Work instruction: All records need to be reproduced exactly. Keep every word as it is.

Segment Open

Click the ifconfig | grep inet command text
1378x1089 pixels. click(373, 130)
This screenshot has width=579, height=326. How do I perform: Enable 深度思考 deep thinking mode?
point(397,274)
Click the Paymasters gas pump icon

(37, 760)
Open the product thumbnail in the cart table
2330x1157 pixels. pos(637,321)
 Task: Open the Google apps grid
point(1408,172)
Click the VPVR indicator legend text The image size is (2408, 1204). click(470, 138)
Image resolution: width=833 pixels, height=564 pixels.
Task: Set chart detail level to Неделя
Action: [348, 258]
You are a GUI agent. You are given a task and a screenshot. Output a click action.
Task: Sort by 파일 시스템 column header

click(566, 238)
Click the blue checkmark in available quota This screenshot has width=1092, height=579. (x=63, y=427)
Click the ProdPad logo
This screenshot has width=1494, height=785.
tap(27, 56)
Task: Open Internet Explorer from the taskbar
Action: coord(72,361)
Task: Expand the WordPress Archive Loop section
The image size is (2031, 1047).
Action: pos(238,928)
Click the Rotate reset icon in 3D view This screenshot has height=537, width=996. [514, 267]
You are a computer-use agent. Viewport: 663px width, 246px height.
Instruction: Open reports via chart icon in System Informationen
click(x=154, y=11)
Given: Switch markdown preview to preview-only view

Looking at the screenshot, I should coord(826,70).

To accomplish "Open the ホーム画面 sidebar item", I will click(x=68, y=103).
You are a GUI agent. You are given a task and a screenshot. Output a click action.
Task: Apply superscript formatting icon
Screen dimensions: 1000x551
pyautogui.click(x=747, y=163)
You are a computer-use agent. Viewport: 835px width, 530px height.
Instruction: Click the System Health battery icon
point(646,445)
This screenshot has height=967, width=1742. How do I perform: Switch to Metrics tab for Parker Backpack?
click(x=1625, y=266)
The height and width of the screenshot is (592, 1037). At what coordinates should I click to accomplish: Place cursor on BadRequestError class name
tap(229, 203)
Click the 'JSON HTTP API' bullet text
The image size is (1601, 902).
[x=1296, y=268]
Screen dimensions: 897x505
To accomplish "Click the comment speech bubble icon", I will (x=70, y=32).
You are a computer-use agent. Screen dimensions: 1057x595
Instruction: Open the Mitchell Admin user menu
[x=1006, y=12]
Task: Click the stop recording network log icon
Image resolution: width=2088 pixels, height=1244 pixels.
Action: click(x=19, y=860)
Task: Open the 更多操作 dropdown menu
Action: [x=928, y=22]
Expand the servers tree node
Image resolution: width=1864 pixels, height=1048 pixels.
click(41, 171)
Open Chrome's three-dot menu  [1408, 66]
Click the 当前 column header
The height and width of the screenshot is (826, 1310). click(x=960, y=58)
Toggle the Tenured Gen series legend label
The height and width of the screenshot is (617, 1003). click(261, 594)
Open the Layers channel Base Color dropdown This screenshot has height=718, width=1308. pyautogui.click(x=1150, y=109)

Segment Closed

Your solution:
Click the ifconfig | grep inet command text
1378x1089 pixels. click(373, 130)
This screenshot has width=579, height=326. How do I perform: Enable 深度思考 deep thinking mode?
point(397,274)
Click the Paymasters gas pump icon

(37, 760)
Open the product thumbnail in the cart table
2330x1157 pixels. pos(637,321)
 Task: Open the Google apps grid
point(1408,172)
Click the VPVR indicator legend text The image size is (2408, 1204). click(470, 138)
Image resolution: width=833 pixels, height=564 pixels.
Task: Set chart detail level to Неделя
Action: [348, 258]
You are a GUI agent. You are given a task and a screenshot. Output a click action.
Task: Sort by 파일 시스템 column header

click(566, 238)
Click the blue checkmark in available quota This screenshot has width=1092, height=579. (x=63, y=427)
Click the ProdPad logo
This screenshot has width=1494, height=785.
tap(27, 56)
Task: Open Internet Explorer from the taskbar
Action: coord(72,361)
Task: Expand the WordPress Archive Loop section
The image size is (2031, 1047).
Action: pos(238,928)
Click the Rotate reset icon in 3D view This screenshot has height=537, width=996. [514, 267]
You are a computer-use agent. Viewport: 663px width, 246px height.
Instruction: Open reports via chart icon in System Informationen
click(x=154, y=11)
Given: Switch markdown preview to preview-only view

Looking at the screenshot, I should coord(826,70).

To accomplish "Open the ホーム画面 sidebar item", I will click(x=68, y=103).
You are a GUI agent. You are given a task and a screenshot. Output a click action.
Task: Apply superscript formatting icon
Screen dimensions: 1000x551
pyautogui.click(x=747, y=163)
You are a computer-use agent. Viewport: 835px width, 530px height.
Instruction: Click the System Health battery icon
point(646,445)
This screenshot has height=967, width=1742. How do I perform: Switch to Metrics tab for Parker Backpack?
click(x=1625, y=266)
The height and width of the screenshot is (592, 1037). At what coordinates should I click to accomplish: Place cursor on BadRequestError class name
tap(229, 203)
Click the 'JSON HTTP API' bullet text
The image size is (1601, 902).
[x=1296, y=268]
Screen dimensions: 897x505
To accomplish "Click the comment speech bubble icon", I will (x=70, y=32).
You are a computer-use agent. Screen dimensions: 1057x595
Instruction: Open the Mitchell Admin user menu
[x=1006, y=12]
Task: Click the stop recording network log icon
Image resolution: width=2088 pixels, height=1244 pixels.
Action: click(x=19, y=860)
Task: Open the 更多操作 dropdown menu
Action: [x=928, y=22]
Expand the servers tree node
Image resolution: width=1864 pixels, height=1048 pixels.
click(41, 171)
Open Chrome's three-dot menu  [1408, 66]
Click the 当前 column header
The height and width of the screenshot is (826, 1310). click(x=960, y=58)
Toggle the Tenured Gen series legend label
The height and width of the screenshot is (617, 1003). click(261, 594)
Open the Layers channel Base Color dropdown This screenshot has height=718, width=1308. pyautogui.click(x=1150, y=109)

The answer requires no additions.